None of the alternatives offers an instant and complete end of the symptoms. They help some women and not others. They fall into three groups: the non-drug options, medicines designed for other conditions which have been found to reduce menopausal symptoms as a side-effect and alternative therapies, which are largely untested.

Non-drug:

• Yoga. The combination of relaxation and exercise helps some women, particularly with the mood swings that the menopause can bring and also in coping with what are technically called vasomotor symptoms – in other words, the surges of heat that cause the body to sweat and the skin to flush red. Stress makes the symptoms worse.

• Cognitive behaviour therapy (CBT). Several studies have shown that CBT can help women cope and reduce the symptoms.

• Lifestyle changes and weight loss. Getting fit, taking exercise and becoming healthier helps all medical conditions. Losing weight is good for bone health, which can be impaired by the loss of oestrogen during the menopause.

• Dietary changes. Caffeine, alcohol and spicy foods have all been known to trigger sweating and flushes. Giving up smoking can also help, according to NHS Choices.

Other medicines:

• Clonidine. This is a pill to treat high blood pressure, ADHD and anxiety, but among the side effects that have been found is a (small) reduction of menopausal flushing.

• Antidepressants. These are said to help reduce hot flushes, in a lower dose than is used for depression. Venlafaxine and other drugs of the SSRI class (of which Prozac is a member) are generally prescribed.

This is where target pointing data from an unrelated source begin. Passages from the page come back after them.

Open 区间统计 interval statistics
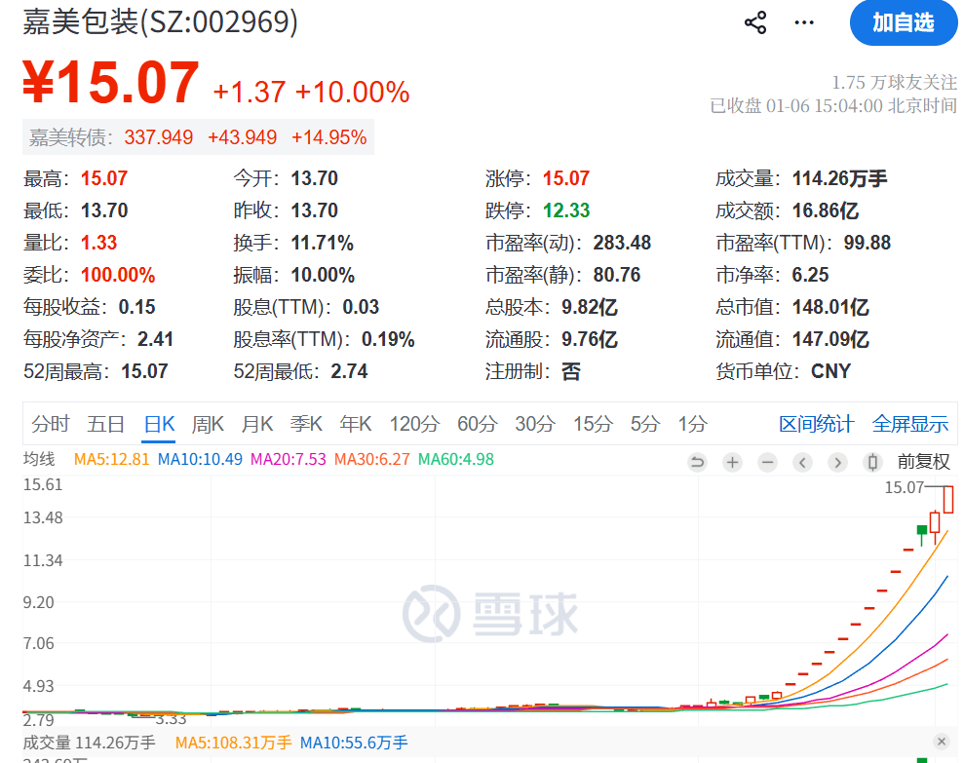The width and height of the screenshot is (964, 763). pos(814,424)
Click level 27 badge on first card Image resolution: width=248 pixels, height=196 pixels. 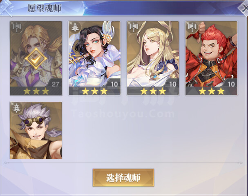pyautogui.click(x=55, y=83)
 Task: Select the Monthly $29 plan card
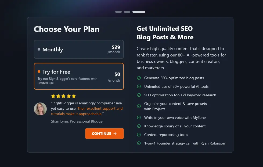[79, 49]
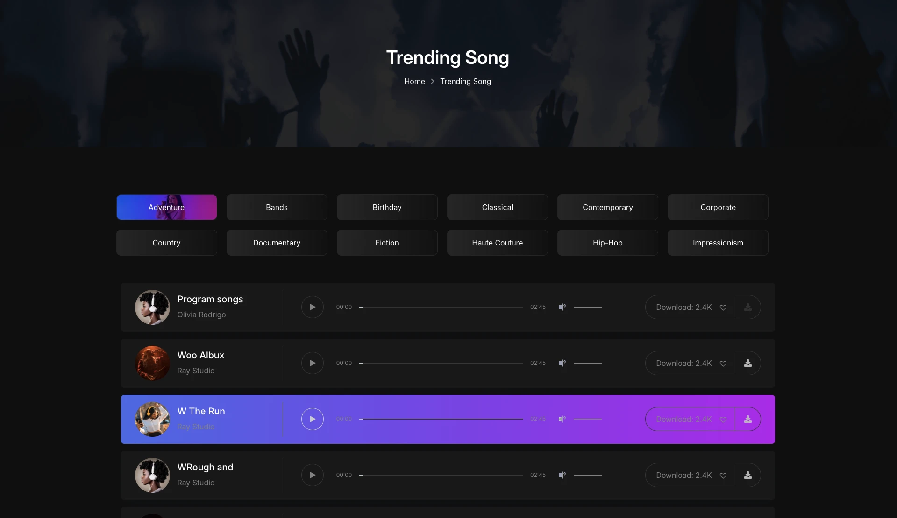Screen dimensions: 897x518
Task: Adjust the Program songs volume slider
Action: [588, 307]
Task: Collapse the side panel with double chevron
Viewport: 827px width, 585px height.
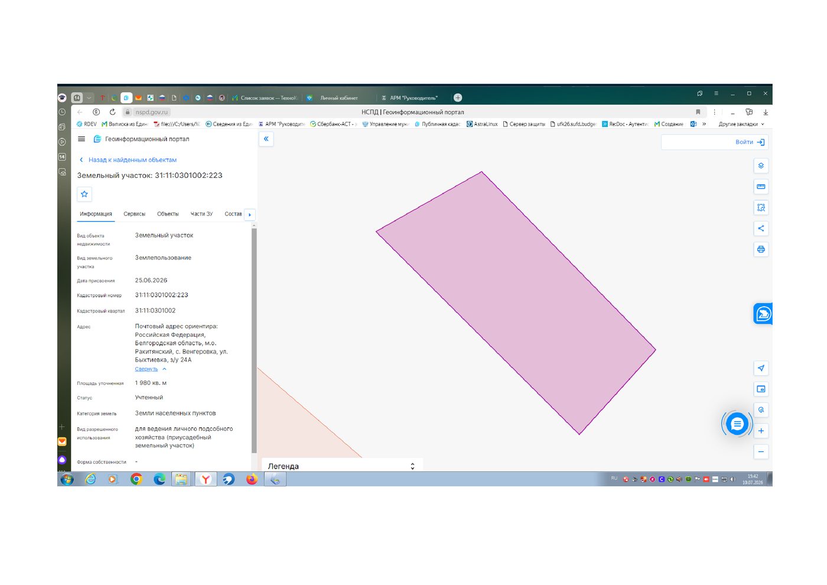Action: [x=266, y=139]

• Gabapentin. This is a drug against epilepsy. As a side-effect, it has been found to help hot flushes in some women but may cause tiredness and other side effects.

Alternative therapies:

• A variety of herbal medicines have been found to help some women, although not in formal randomised clinical trials. Nice mentions that there is some evidence for black cohosh and isoflavones, like soy, which are derived from the bean family and are phytoestrogens. But it warns that in the different strengths and packs available, their safety is uncertain and that they can interact with conventional medicines. Evening primrose oil, angelica, ginseng and St John’s Wort (effective for depression but interacts with other medicines) are all also sold in health food shops to alleviate menopausal symptoms.

• Acupuncture. A study last year found that it cut the numbers of hot flushes some women experienced, but not others.